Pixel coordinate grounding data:
+ + + + + + +
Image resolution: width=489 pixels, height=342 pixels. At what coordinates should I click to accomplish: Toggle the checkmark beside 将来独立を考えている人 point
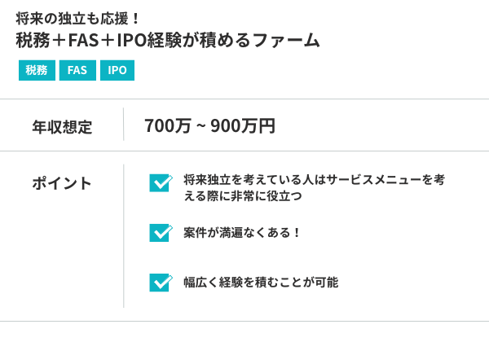161,182
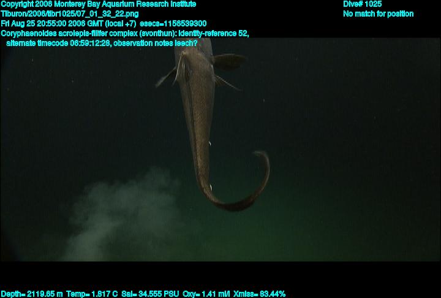This screenshot has width=441, height=298.
Task: Click the scaled midsection of the fish body
Action: 197,110
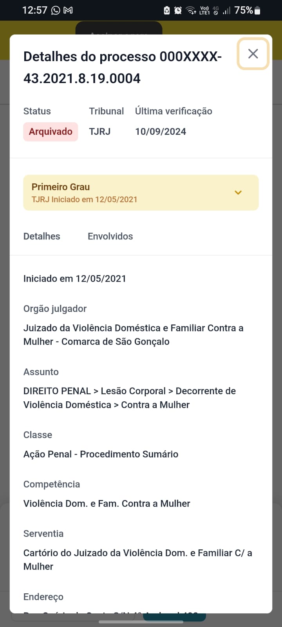Tap the battery icon in status bar
Screen dimensions: 282x627
257,11
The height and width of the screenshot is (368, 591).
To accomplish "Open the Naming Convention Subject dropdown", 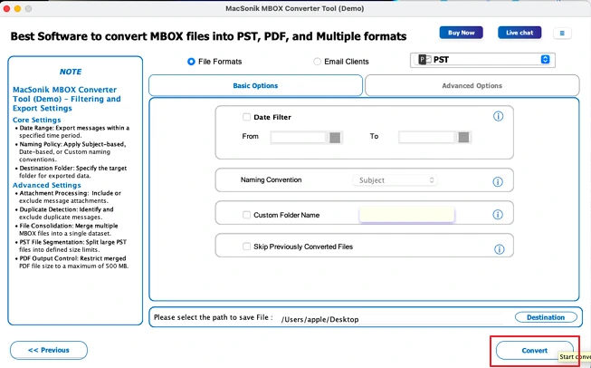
+ + + + + + +
Omit every picture, then write out the entries above exactly.

[Final answer]
Image resolution: width=489 pixels, height=342 pixels. At what coordinates should I click to accomplish: Toggle the checkmark beside 将来独立を考えている人 point
161,182
This screenshot has width=441, height=298.
Task: Click the scaled midsection of the fish body
Action: 197,110
Tap the battery icon in status bar
Screen dimensions: 282x627
257,11
The height and width of the screenshot is (368, 591).
To accomplish "Open the Naming Convention Subject dropdown", 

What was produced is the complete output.